Run metadata isn't deleted if it's not present in the CloudWatch logs. You can also use
the run ID to rerun workflow runs using the CLI tool. Learn more and download the
tool from the HealthOmics
Tool Github repository
Re-running a workflow run
The following is an example of using the tool to rerun a workflow run, using the run ID. You can retrieve an ID for a run the CloudWatch logs.
omics-rerun 9876543 --name
--retention-mode REMOVE
workflow name
If the run exists in CloudWatch, you receive a response similar to the following.
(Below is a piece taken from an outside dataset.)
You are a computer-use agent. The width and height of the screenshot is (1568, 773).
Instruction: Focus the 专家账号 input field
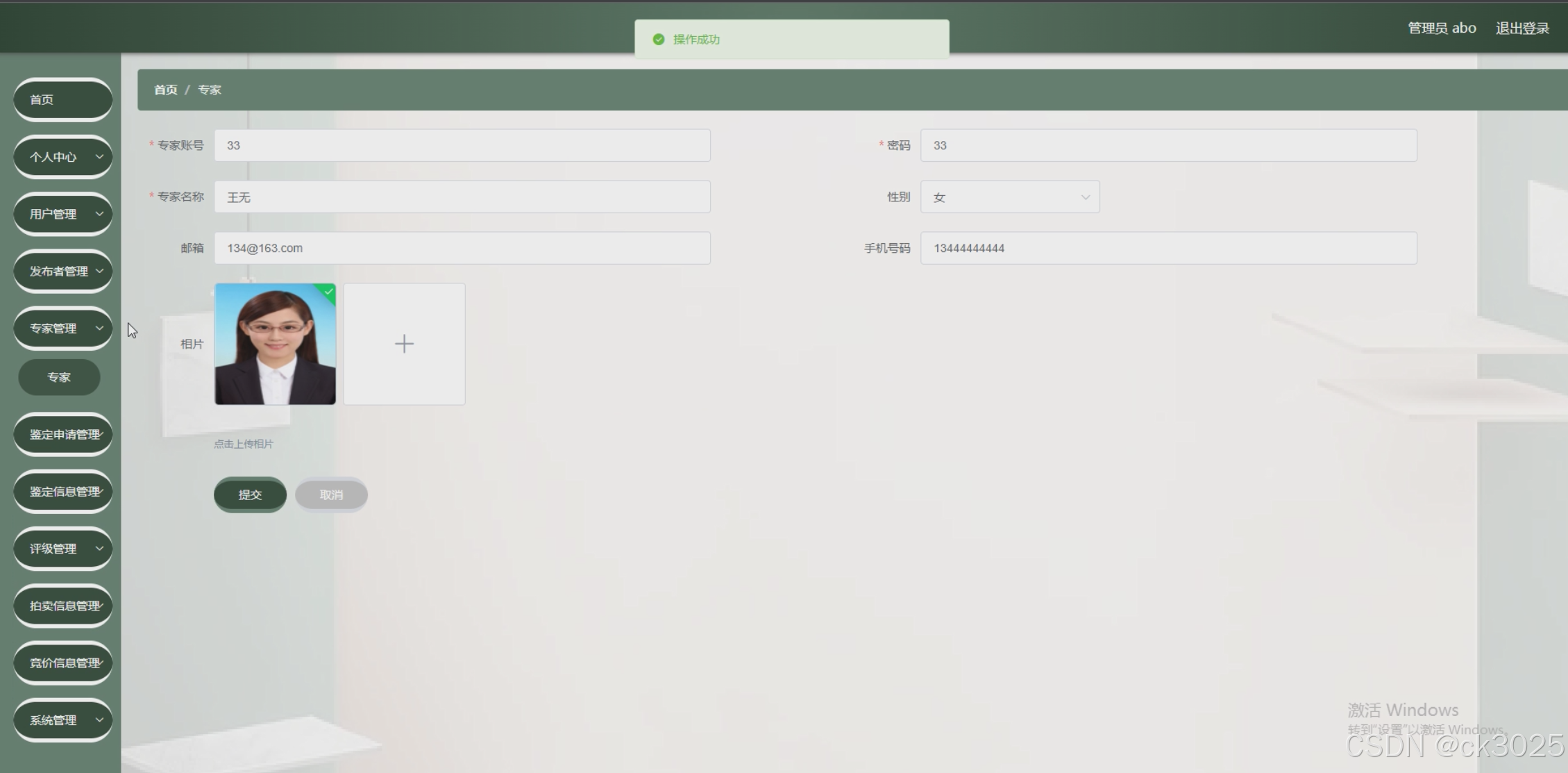(x=462, y=145)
Original request: { "workflowId": "9679729", "roleArn": "arn:aws:iam::123456789012:role/DemoRole", "name": "sample_rerun", "parameters": { "image": "123456789012.dkr.ecr.us-west-2.amazonaws.com/default:latest", "file1": "omics://123456789012.storage.us-west-2.amazonaws.com/8647780323/readSet/6389608538" }, "outputUri": "s3://workflow-output-bcf2fcb1" } StartRun request: { "workflowId": "9679729", "roleArn": "arn:aws:iam::123456789012:role/DemoRole", "name": "new test", "parameters": { "image": "123456789012.dkr.ecr.us-west-2.amazonaws.com/default:latest", "file1": "omics://123456789012.storage.us-west-2.amazonaws.com/8647780323/readSet/6389608538" }, "outputUri": "s3://workflow-output-bcf2fcb1" } StartRun response: { "arn": "arn:aws:omics:us-west-2:123456789012:run/9171779", "id": "9171779", "status": "PENDING", "tags": {} }
If the workflow no longer exists, you receive an error message.